Modelling the effect of V1a receptor antagonism and its potential therapeutic effect in circadian disorders

The suprachiasmatic nucleus (SCN) is the central circadian clock in mammals, and its dysregulation is linked to various circadian disorders. Vasopressin signaling is a primary regulator of SCN synchronicity and functional output. We investigated the effect of the V1a receptor (V1aR) antagonist, balovaptan (30 mg/kg), on locomotor activity rhythms in mice following a 6-hour phase advance of the light-dark cycle. We found that a single administration significantly accelerated resynchronization of locomotor rhythms. To investigate the underlying mechanism, we developed a mathematical framework simulating the SCN and its control of biomarkers, including melatonin and core body temperature. Our model successfully captures the accelerated synchronization observed under V1aR antagonism and replicates well-established SCN behaviors, such as the phase response curve and forced desynchronization. Mechanistically, the model suggests that weakening vasopressin signaling strengthens the SCN's resistance to internal desynchronization.
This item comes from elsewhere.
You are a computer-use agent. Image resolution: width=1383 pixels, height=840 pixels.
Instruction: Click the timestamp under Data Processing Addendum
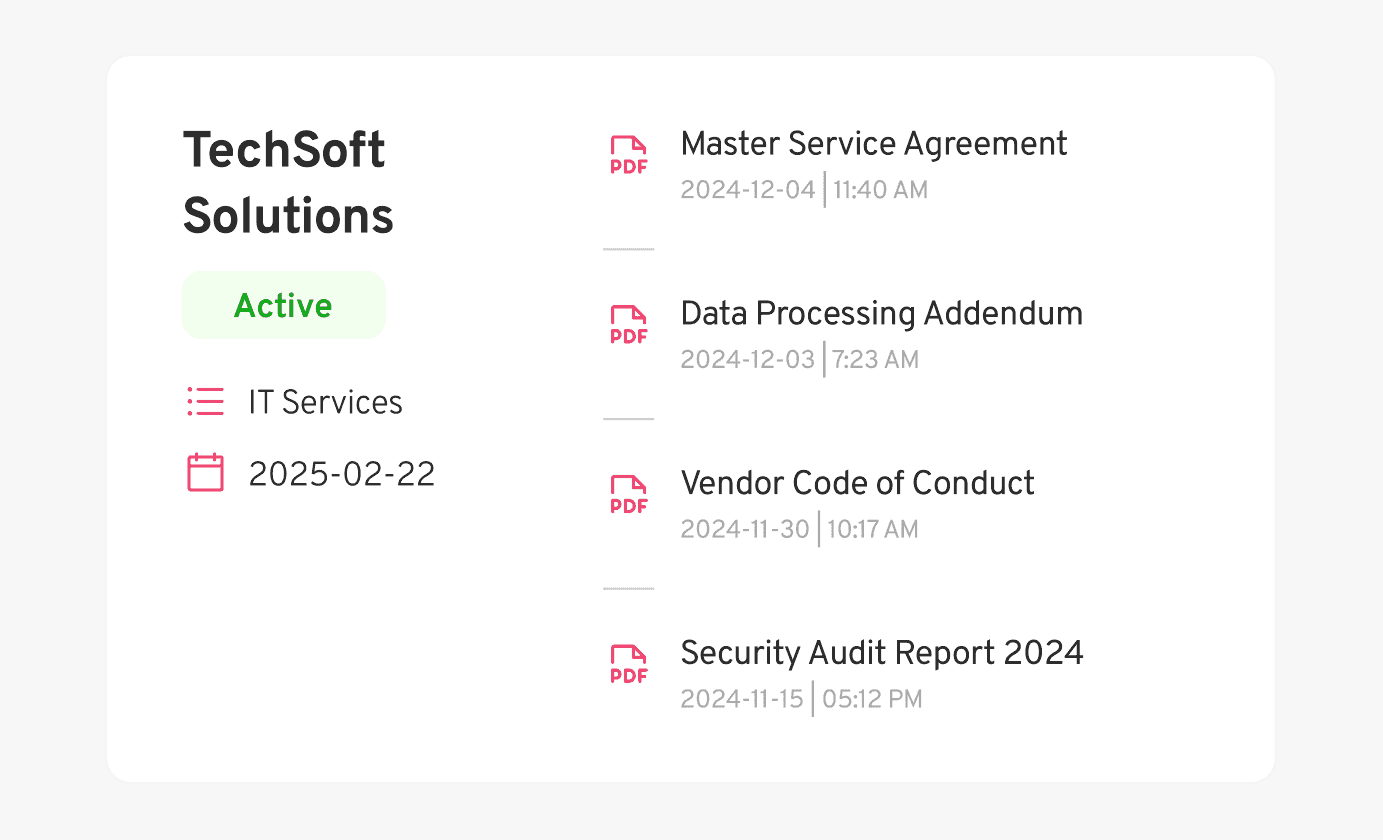point(799,359)

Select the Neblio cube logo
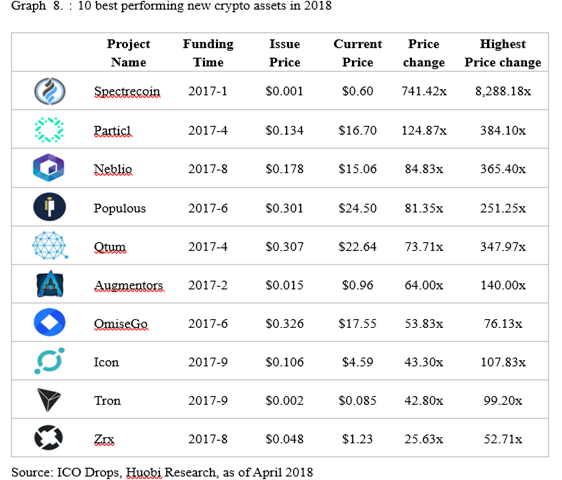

Furthermore, we show a strong link between the endogenous period and the phase of circadian biomarkers. The model predicts that V1aR antagonism induces a phase advance proportional to the endogenous period, suggesting that individuals with longer endogenous periods may experience more substantial therapeutic benefits. This framework establishes a computational foundation for designing clinical trials evaluating V1aR antagonism for circadian rhythm disorders.